Selected extract
────────────────

I’ve started purging the house, which is how I ended up staring at a pile of binoculars, Ding Dongs, and a vacuum that had been living together in the basement.
Not in the calm, minimalist, color-coded container way you see on Instagram.
More in the “how do we own six tape measures and none of them work?” kind of way.
I want to clear everything.
Every drawer.
Every closet.
Every shelf.
Every mysterious pile of things that somehow multiplies when I’m not looking.
I feel overwhelmed in every space in my house.
There is not one place that feels completely clean or organized — and I hate it.
Why can’t I just clear the decks?
Am I afraid I’ll need the things?
Am I afraid I’m somehow “moving on”?
Nope.
The truth is, my spaces were like this long before Marc died.
Our spaces have been chaotic for a very long time.
For years I loudly blamed Marc for most of it, but if I’m being honest… I was just as guilty.
We had too much stuff.
Even when we both realized we had too much stuff… we kept buying more.
Not necessarily useful things.
Mostly organizational things that were supposed to fix the problem.
In fact, Marc once threatened to divorce me if I bought one more basket, bin, drawer organizer, or miracle storage solution.
In fairness to him, I did keep buying them. In fairness to me, he did not divorce me.
Which is how I ended up with an entire closet full of organizational tools that were apparently meant to organize each other.
The Closet (aka: The Hidey-Hole)
Starting on the main floor.
My closet — or as Marc used to call it — my secret hidey-hole.
It’s where things go when I don’t know what to do with them.
And apparently when I say “I’ll deal with that later,” what I really mean is “I’ll shove this in the closet and pretend it no longer exists.”
At this point I can’t even push the door all the way open.
There is simply… too much.
Clean clothes that don’t fit on the hanging bars.
Couch cushion covers that I’m fairly certain have not been on the couch since at least 2019.
Unopened boxes of things that at one point felt very important but that I now genuinely cannot identify.
Somewhere in there is also a tiny chandelier.

────────────────

Information provided

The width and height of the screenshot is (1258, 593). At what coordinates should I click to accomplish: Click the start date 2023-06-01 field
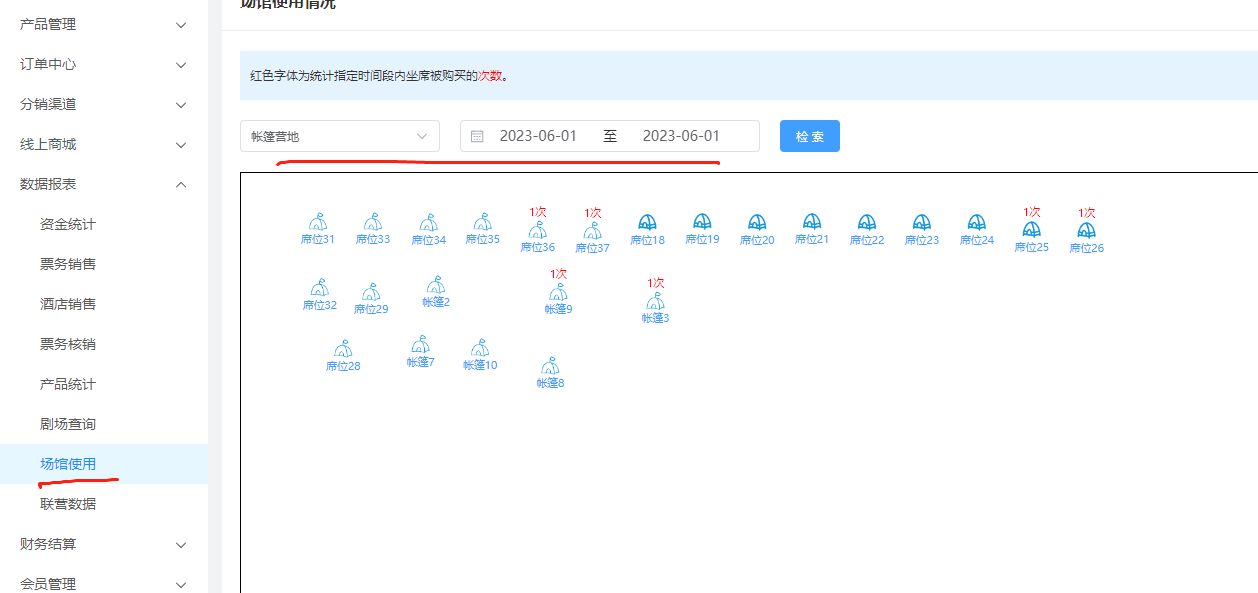538,136
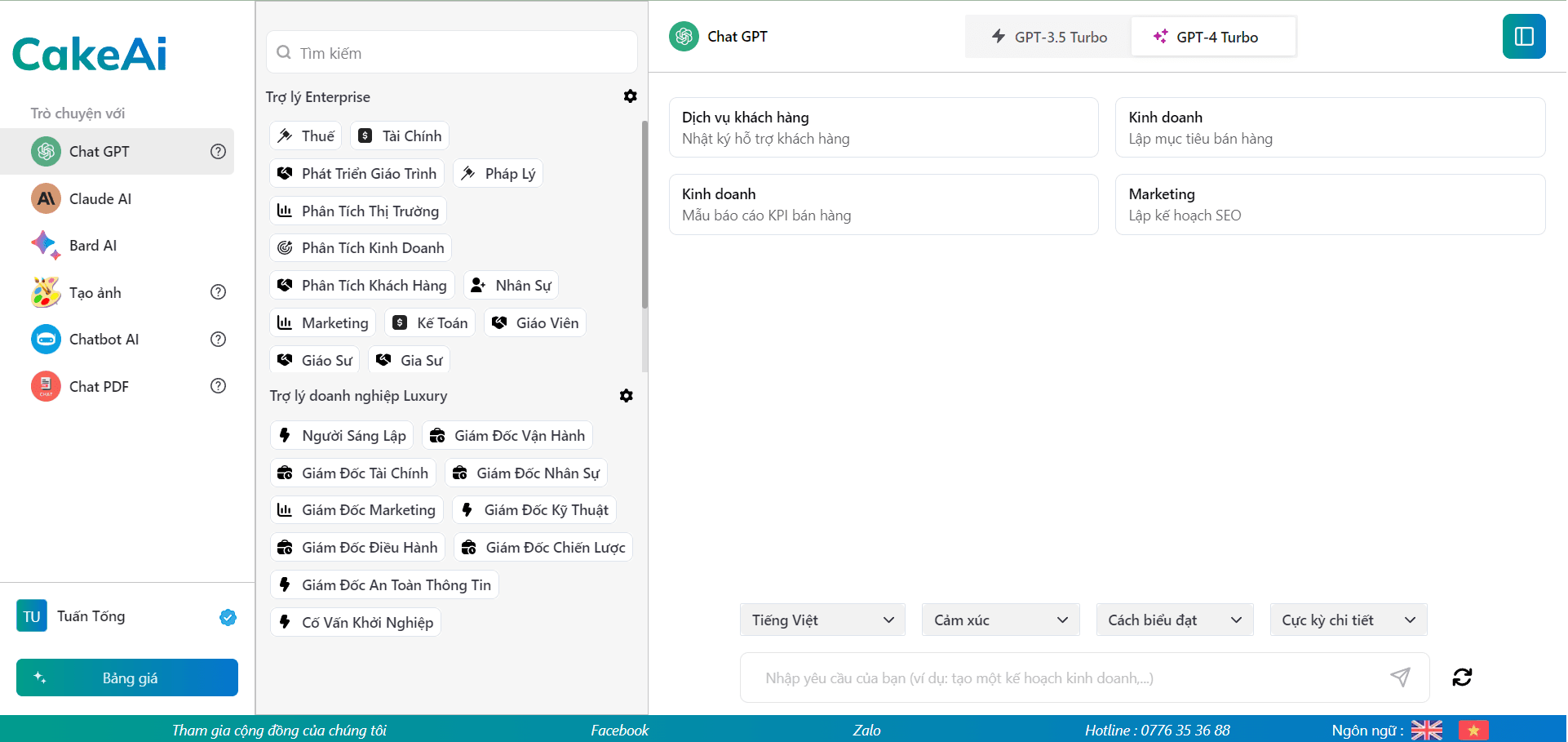Toggle the sidebar panel layout icon
The image size is (1568, 742).
pos(1523,37)
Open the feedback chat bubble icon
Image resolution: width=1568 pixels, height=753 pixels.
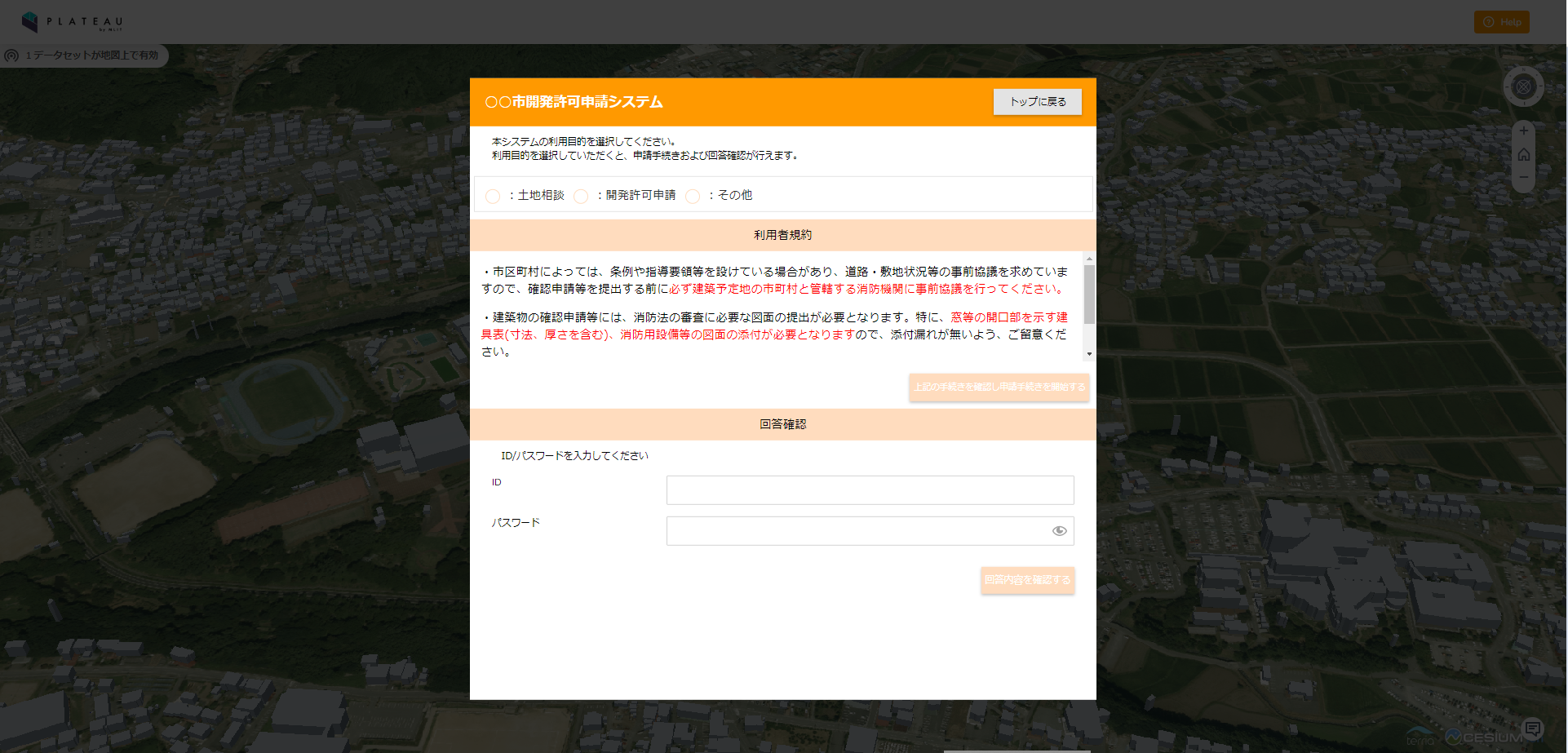point(1532,728)
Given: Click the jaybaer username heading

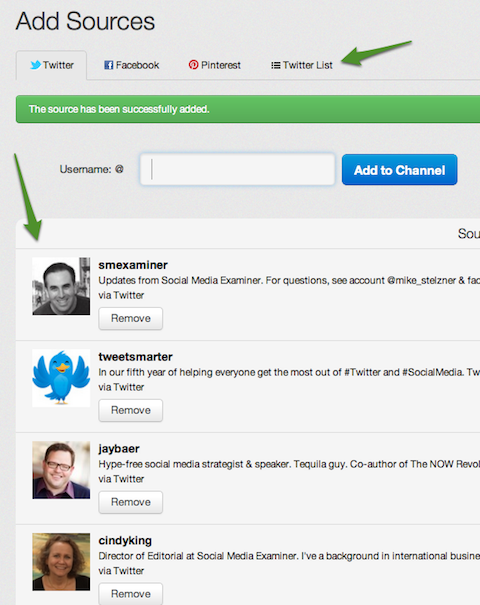Looking at the screenshot, I should point(119,449).
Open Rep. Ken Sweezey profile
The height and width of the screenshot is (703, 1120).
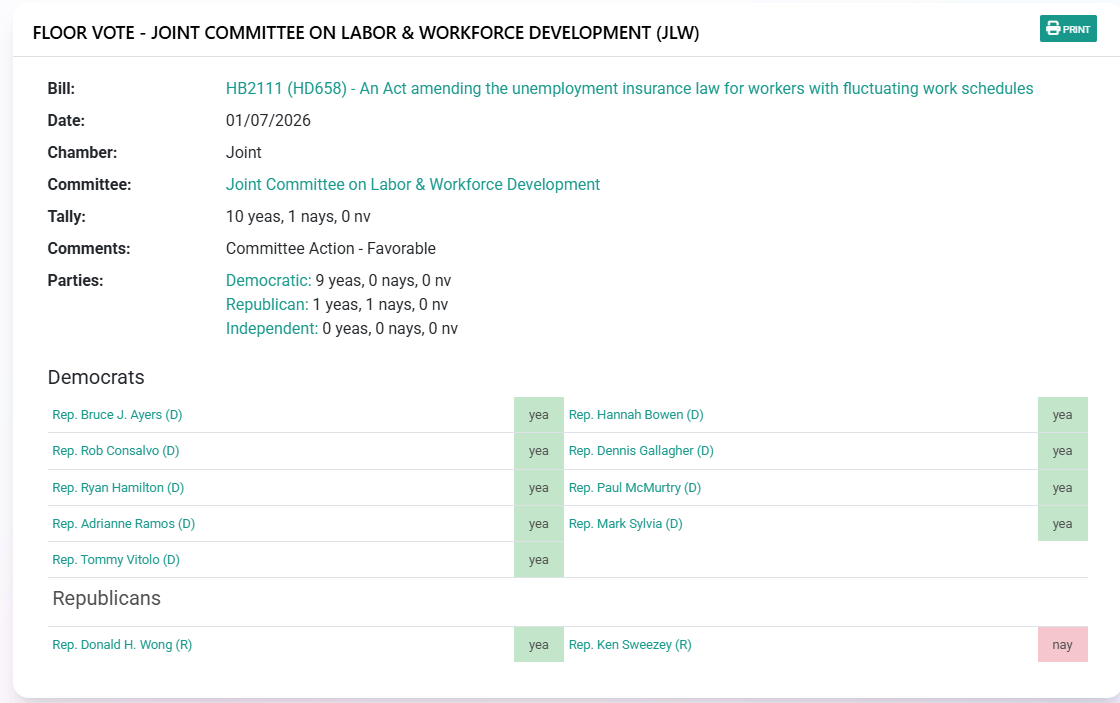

────────────────

Given task
Type out everything in the decluttering post from "We had too much stuff." down to "the main floor.", word for word. The listing comes from a separate source.

Complete response
We had too much stuff.
Even when we both realized we had too much stuff… we kept buying more.
Not necessarily useful things.
Mostly organizational things that were supposed to fix the problem.
In fact, Marc once threatened to divorce me if I bought one more basket, bin, drawer organizer, or miracle storage solution.
In fairness to him, I did keep buying them. In fairness to me, he did not divorce me.
Which is how I ended up with an entire closet full of organizational tools that were apparently meant to organize each other.
The Closet (aka: The Hidey-Hole)
Starting on the main floor.